══ Source records
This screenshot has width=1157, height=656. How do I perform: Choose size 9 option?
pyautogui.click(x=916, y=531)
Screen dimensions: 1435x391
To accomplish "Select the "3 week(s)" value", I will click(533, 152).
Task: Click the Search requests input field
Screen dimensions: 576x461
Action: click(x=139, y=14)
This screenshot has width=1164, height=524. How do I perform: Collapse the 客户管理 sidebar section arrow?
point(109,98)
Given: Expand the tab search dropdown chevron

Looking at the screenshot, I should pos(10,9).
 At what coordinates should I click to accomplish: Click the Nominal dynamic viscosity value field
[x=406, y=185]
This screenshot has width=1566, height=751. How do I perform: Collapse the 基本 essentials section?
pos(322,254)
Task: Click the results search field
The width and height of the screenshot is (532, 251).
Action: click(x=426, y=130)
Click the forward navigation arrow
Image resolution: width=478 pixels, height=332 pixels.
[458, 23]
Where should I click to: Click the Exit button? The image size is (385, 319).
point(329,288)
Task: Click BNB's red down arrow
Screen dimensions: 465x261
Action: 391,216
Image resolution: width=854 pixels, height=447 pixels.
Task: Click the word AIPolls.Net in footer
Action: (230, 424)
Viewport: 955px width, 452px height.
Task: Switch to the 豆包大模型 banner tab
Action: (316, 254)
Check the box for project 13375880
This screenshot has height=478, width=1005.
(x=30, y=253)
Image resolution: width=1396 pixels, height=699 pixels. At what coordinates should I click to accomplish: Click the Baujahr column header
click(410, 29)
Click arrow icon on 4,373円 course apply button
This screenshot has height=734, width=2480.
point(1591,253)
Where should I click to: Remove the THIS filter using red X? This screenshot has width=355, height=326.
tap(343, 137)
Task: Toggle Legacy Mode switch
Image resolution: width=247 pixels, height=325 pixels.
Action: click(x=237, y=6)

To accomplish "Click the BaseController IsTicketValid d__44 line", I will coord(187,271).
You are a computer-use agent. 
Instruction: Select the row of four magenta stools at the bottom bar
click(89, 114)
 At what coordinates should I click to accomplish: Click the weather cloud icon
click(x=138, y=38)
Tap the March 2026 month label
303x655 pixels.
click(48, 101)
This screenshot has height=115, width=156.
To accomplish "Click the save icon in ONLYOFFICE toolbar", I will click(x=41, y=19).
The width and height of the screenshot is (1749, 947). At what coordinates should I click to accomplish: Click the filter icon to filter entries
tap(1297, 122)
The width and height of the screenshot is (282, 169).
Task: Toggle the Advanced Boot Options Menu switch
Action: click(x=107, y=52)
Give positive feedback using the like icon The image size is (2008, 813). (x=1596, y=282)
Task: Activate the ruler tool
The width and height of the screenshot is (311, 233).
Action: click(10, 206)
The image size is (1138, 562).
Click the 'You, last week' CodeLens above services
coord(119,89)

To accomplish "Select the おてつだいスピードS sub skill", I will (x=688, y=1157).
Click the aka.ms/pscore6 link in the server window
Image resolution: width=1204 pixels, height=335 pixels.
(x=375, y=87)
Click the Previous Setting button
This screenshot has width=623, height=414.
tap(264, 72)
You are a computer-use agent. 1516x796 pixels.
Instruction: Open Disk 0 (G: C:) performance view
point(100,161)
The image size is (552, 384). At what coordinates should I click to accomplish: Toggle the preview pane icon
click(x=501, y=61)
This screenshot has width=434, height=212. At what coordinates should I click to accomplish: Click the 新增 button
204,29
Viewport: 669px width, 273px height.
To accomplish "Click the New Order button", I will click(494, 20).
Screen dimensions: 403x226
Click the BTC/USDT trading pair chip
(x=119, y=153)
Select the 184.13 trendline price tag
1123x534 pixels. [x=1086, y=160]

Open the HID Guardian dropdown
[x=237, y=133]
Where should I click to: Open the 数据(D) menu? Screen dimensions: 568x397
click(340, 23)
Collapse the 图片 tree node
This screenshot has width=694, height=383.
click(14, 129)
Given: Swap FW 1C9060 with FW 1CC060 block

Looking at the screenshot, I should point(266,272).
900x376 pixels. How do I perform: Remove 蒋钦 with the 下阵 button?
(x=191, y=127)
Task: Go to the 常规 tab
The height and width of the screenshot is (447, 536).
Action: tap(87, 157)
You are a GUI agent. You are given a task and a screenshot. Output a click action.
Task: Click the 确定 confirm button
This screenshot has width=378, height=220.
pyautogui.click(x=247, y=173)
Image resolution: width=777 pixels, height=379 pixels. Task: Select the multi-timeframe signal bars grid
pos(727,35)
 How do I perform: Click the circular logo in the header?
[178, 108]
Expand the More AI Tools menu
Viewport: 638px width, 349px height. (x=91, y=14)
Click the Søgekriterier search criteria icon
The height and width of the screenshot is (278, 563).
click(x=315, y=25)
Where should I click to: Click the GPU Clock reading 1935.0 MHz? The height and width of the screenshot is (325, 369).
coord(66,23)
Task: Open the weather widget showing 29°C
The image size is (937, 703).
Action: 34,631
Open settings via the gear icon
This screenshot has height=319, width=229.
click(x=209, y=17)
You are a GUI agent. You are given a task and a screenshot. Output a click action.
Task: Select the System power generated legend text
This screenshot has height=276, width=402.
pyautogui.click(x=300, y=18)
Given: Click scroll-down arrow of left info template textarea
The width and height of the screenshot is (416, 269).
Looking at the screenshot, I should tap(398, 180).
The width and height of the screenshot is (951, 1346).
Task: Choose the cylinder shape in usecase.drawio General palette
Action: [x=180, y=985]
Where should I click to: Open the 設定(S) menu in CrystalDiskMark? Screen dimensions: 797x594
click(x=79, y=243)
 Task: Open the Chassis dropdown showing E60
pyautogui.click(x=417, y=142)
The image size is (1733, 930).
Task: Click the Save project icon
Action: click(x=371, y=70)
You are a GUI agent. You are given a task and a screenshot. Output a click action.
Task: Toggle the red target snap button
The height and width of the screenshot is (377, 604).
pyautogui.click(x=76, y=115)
════
Task details => Lines holding the word "will" are the answer; copy each one from the records above.

Exercise solution =>
To accomplish "Select the "3 week(s)" value", I will click(533, 152).
To accomplish "Click the BaseController IsTicketValid d__44 line", I will coord(187,271).
To accomplish "Click the save icon in ONLYOFFICE toolbar", I will click(x=41, y=19).
To accomplish "Select the おてつだいスピードS sub skill", I will (x=688, y=1157).
To accomplish "Click the New Order button", I will click(494, 20).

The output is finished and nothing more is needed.